Until recently, creators of fiction ignored the human detritus swilling around global cities, London most of all. The "feral" subterranean creatures were not worthy of their attention. Now they are, it seems. Rose Tremain's The Road Home won the Orange Prize; Marina Lewycka's A Short History of Tractors in Ukrainian sold millions; Maggie Gee's last two novels explore the relationship between a messed-up white female lecturer and Ugandan servants. Monica Ali's new novel, In the Kitchen, is set in a hotel which employs floating migrants (a setting brilliantly exploited in the Frears film) and Chris Cleave's The Other Hand pulls together separate lives and trajectories - a frisky magazine editor and a 16-year-old Nigerian asylum-seeker, for starters.

Although the marketplace is crowded, Craig's tome will still hold its own because she eschews laboured profundity. Her style is immediate and precise, and convincingly dramatic. She skilfully mixes skilled reportage (once a journalist, always a journalist) with a filmic sensibility. Her heroine, Polly Noble, appeared first in Love in Idleness, an upper-middle-class romp in Tuscany. Polly had a rich American husband and two children. That is all gone. Now a divorced single mum, she is an immigration lawyer with heart.
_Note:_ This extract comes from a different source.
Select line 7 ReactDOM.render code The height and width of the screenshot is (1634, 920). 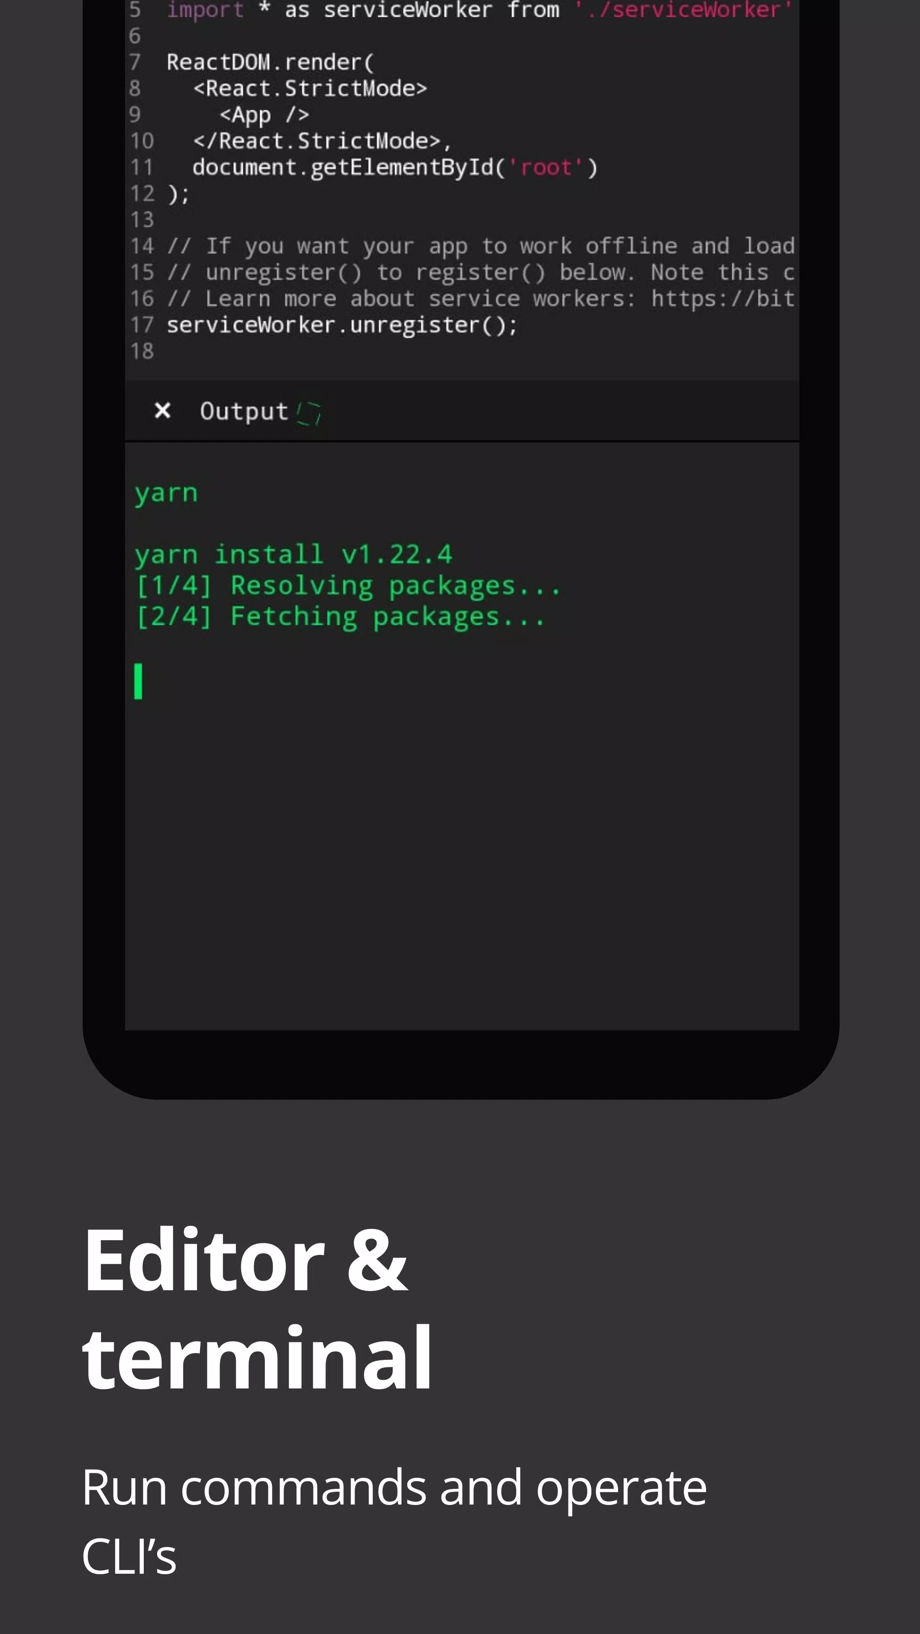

There is something about Polly that makes her appear insincere and irritatingly naive. But that's why she is credible. How many such people do I know, who froth with pity for incomers and "celebrate" our metropolitan diversity yet readily exploit or mistrust "illegals"? Even when transformed by climactic events, Polly can never really never understand what it is to be stateless and lost in transition.

Iryna, her Russian au pair, vanishes. All that matters to the caring solicitor is her domestic chaos. It is too late when she faces up to the instinctive selfishness of her class: "The empty room upstairs haunts Polly. She goes up to it at night. Its forlorn, tatty walls are a reproach. Perhaps it was never as nice as she thought, or perhaps it is the guilt about all that she has failed to do". Iryna's death means there can be no forgiveness. Her body is "just one more discarded thing which will be counted as lost, if she is counted at all".

Other characters appear and reappear as if on a merry-go-round, lives linked, then parted, brought close only to move on too fast; too many really, so you barely care about some. Dickens could do multiple stories and people, in part because many were caricatures. The realism of modern writing makes different demands. Less is more.

Job the Zimabwean cabbie, sensitive, educated and immeasurably sad, grips your heart. So too Kitty, the desolate American, and Ukrainian Anna the teenage sex slave (although her pimps are off-the-shelf stereotypes). Less convincing and too obvious are the philandering magazine editor, his cynical wife and long-lost son.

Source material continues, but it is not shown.